[Dataset entries]
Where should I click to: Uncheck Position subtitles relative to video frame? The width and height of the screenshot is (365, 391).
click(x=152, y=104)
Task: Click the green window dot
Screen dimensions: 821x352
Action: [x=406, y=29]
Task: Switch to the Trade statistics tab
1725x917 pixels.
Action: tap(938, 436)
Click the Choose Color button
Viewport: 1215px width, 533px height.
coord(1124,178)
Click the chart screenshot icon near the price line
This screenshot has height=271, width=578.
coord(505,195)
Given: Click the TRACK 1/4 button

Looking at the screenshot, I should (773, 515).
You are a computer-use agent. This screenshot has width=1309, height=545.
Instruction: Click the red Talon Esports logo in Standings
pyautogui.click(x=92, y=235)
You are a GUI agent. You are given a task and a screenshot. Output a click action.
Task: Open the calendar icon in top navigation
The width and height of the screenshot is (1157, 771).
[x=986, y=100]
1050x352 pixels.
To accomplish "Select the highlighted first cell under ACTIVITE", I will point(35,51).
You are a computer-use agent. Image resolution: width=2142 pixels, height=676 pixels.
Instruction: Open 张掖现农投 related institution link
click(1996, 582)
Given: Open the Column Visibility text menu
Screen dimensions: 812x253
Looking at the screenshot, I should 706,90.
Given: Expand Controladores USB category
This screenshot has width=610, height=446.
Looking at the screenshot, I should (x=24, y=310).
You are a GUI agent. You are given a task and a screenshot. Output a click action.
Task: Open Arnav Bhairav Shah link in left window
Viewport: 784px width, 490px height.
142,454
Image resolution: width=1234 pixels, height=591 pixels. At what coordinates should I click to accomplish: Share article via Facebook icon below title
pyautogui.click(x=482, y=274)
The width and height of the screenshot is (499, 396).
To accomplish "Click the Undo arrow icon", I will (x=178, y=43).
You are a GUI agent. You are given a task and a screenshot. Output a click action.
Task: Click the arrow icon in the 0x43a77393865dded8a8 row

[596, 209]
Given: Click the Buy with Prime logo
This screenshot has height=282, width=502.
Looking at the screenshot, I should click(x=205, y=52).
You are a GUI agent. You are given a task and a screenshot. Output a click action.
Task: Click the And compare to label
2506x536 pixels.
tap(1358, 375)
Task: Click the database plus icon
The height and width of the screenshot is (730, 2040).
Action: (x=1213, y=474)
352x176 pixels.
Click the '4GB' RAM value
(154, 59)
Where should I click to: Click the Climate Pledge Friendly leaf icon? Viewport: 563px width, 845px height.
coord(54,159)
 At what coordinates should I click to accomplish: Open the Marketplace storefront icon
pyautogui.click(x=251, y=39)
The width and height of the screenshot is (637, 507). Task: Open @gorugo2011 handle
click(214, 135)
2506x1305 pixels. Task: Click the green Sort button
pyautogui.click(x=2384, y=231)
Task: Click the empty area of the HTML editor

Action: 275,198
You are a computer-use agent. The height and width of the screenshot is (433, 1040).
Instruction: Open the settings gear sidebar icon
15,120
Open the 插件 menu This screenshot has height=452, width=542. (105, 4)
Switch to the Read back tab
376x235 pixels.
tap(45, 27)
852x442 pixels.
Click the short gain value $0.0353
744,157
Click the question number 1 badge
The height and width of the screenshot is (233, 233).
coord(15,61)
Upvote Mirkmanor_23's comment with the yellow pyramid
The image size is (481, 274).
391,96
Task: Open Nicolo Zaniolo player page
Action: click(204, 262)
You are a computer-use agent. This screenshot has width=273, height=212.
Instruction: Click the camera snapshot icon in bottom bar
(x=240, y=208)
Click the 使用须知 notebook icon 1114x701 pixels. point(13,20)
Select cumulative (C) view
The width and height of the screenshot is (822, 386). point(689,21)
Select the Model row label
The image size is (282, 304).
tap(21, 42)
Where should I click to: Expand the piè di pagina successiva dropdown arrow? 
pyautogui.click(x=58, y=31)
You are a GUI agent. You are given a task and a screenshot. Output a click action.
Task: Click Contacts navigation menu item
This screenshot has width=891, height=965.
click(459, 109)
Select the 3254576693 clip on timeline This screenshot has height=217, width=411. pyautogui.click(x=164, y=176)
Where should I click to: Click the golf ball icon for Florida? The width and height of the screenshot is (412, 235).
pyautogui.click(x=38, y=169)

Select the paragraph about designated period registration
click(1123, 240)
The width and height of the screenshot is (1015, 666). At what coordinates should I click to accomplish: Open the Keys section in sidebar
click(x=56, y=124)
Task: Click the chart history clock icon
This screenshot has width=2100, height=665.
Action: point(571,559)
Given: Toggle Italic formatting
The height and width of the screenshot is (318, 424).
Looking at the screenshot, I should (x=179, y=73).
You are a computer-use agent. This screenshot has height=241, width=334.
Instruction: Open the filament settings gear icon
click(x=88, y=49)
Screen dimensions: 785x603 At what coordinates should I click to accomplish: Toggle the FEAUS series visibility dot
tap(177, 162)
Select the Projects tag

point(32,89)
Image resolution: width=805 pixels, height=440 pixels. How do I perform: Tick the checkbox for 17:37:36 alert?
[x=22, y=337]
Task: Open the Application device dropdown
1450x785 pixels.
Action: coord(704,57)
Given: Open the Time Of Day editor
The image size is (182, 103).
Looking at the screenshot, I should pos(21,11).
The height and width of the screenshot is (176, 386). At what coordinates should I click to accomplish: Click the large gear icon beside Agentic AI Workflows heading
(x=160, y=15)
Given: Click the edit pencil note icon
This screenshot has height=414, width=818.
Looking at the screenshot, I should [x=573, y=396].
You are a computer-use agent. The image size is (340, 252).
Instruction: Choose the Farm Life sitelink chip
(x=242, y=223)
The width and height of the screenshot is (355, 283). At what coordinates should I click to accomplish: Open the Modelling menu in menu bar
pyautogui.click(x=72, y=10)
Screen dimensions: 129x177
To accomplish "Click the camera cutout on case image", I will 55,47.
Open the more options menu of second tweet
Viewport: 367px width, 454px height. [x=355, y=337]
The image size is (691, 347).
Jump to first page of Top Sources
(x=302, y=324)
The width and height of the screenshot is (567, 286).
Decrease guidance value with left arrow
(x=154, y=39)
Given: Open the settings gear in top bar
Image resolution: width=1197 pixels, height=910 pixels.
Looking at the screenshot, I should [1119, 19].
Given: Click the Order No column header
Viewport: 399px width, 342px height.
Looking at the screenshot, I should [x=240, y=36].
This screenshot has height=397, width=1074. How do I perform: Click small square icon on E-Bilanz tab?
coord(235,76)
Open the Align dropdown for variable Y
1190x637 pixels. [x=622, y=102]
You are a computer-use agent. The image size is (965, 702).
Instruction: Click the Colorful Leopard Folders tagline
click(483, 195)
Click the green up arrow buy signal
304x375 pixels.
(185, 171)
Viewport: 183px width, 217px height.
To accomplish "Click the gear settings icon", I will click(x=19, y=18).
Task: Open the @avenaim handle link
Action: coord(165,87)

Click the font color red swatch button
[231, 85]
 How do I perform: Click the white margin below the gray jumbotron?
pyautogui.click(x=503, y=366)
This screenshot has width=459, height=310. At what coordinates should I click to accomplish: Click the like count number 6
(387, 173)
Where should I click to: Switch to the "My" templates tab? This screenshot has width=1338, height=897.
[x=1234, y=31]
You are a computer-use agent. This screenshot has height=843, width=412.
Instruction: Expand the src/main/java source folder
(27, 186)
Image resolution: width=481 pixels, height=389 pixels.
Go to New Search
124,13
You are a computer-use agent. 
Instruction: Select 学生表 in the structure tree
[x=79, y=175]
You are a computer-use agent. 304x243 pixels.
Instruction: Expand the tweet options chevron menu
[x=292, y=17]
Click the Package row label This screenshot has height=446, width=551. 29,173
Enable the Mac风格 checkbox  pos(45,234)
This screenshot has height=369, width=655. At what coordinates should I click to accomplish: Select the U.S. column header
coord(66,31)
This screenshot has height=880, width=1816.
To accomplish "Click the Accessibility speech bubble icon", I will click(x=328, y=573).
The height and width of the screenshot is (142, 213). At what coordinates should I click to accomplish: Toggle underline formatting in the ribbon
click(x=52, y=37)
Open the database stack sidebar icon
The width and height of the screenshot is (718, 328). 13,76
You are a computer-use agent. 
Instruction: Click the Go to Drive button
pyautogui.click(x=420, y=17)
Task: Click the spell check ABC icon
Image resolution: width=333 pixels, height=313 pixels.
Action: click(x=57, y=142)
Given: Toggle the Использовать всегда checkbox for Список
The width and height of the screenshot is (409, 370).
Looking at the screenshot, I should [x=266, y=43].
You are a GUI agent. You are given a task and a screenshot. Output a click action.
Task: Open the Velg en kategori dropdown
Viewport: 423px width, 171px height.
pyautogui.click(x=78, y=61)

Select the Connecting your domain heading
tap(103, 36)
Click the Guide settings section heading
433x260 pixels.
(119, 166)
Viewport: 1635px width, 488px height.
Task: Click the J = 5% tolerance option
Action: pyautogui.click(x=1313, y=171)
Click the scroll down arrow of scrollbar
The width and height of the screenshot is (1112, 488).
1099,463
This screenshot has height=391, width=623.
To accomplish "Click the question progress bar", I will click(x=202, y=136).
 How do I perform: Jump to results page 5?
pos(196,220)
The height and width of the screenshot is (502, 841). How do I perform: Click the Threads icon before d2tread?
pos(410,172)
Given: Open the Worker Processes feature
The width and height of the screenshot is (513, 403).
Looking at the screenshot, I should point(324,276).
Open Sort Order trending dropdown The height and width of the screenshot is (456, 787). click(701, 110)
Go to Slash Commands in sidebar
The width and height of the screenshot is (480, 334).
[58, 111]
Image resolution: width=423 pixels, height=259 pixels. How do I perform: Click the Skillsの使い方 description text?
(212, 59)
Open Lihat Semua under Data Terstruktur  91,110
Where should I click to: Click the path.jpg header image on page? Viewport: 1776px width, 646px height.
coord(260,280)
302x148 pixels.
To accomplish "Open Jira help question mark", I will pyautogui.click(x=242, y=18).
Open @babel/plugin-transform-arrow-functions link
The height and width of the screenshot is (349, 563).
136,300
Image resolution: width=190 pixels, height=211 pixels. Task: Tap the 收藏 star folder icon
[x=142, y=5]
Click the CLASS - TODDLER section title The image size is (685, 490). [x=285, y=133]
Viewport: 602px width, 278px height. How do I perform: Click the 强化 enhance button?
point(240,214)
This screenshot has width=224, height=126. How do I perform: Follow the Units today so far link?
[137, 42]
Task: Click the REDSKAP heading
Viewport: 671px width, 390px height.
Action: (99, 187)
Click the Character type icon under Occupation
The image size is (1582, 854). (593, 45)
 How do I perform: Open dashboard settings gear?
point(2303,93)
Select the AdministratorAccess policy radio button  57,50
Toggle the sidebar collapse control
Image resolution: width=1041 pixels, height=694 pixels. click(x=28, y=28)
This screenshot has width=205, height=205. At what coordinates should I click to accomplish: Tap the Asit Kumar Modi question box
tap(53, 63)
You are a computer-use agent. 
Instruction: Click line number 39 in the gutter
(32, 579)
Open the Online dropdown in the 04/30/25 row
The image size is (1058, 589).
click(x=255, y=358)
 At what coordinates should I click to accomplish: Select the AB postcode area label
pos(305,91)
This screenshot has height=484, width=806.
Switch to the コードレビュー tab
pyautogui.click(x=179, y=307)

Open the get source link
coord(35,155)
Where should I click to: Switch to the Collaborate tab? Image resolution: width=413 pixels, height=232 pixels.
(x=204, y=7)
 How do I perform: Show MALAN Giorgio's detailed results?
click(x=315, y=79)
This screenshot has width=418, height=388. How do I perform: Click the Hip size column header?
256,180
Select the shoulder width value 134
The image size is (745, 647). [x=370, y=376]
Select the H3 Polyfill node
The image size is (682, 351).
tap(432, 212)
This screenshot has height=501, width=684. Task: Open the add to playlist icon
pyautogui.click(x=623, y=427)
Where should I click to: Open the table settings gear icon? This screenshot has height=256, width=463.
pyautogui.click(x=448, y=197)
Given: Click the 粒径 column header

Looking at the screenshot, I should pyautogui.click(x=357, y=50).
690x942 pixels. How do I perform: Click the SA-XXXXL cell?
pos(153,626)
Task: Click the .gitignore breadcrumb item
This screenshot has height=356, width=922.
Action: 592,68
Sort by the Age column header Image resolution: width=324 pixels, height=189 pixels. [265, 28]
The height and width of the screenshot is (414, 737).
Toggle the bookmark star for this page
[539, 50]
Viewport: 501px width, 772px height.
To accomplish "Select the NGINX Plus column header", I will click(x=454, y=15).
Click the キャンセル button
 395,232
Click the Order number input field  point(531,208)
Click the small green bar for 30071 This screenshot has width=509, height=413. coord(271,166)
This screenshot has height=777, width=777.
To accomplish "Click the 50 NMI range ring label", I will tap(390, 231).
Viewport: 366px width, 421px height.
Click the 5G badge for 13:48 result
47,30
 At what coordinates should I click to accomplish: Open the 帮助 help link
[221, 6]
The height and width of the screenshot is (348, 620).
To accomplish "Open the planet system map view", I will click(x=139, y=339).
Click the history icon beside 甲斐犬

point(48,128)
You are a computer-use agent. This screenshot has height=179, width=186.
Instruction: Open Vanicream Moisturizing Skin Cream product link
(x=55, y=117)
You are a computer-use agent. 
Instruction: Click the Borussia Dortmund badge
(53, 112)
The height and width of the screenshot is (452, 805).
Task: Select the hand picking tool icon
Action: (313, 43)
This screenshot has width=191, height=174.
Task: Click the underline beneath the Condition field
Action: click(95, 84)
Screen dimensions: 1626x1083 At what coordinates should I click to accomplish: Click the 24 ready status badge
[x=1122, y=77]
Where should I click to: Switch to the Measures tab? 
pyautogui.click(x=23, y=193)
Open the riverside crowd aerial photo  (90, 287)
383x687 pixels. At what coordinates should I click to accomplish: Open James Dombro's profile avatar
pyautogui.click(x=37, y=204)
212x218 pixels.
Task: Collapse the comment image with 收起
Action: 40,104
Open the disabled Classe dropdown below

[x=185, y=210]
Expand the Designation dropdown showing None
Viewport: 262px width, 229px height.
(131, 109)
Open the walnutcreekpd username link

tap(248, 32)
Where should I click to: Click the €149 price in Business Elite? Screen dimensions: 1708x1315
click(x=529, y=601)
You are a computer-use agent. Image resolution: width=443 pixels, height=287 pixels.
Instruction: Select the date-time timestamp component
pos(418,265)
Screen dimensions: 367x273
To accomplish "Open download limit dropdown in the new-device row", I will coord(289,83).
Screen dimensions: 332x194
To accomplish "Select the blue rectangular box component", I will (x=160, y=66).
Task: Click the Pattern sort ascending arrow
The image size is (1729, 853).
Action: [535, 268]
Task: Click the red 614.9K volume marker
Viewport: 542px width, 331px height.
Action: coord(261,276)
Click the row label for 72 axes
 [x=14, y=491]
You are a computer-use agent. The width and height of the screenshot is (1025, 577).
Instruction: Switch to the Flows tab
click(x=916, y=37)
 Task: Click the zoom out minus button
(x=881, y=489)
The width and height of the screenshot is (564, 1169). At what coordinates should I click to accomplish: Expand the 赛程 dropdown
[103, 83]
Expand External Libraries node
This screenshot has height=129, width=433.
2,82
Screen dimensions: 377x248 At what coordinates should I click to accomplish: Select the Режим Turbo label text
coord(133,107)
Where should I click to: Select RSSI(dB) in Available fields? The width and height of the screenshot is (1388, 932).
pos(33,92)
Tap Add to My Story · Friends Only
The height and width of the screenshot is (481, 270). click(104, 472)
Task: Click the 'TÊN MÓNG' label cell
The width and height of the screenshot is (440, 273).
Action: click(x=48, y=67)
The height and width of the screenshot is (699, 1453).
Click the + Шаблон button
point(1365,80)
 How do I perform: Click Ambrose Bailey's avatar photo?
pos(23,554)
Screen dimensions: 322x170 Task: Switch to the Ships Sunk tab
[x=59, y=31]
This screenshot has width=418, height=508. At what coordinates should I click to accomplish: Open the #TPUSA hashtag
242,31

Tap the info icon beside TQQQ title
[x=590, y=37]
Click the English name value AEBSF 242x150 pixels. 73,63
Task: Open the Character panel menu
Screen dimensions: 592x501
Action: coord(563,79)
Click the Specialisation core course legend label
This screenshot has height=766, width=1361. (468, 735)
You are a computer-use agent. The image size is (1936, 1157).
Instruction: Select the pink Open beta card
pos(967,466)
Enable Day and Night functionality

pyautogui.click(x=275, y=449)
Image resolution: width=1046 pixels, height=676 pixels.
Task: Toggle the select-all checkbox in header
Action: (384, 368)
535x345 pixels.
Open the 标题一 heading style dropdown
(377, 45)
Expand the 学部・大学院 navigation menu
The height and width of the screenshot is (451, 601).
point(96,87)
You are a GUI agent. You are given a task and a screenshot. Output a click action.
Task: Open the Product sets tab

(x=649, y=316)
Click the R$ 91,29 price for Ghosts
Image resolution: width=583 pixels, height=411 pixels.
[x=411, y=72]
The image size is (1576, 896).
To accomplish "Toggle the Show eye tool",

WHAT THE TASK ASKS
Set down again, word for word, the stretch of records from the line with "Open the database stack sidebar icon" to the line with "Task: Open the Velg en kategori dropdown", both of those lines included.

ANSWER FOR THIS EXERCISE
Open the database stack sidebar icon
The width and height of the screenshot is (718, 328). 13,76
You are a computer-use agent. 
Instruction: Click the Go to Drive button
pyautogui.click(x=420, y=17)
Task: Click the spell check ABC icon
Image resolution: width=333 pixels, height=313 pixels.
Action: click(x=57, y=142)
Given: Toggle the Использовать всегда checkbox for Список
The width and height of the screenshot is (409, 370).
Looking at the screenshot, I should [x=266, y=43].
You are a GUI agent. You are given a task and a screenshot. Output a click action.
Task: Open the Velg en kategori dropdown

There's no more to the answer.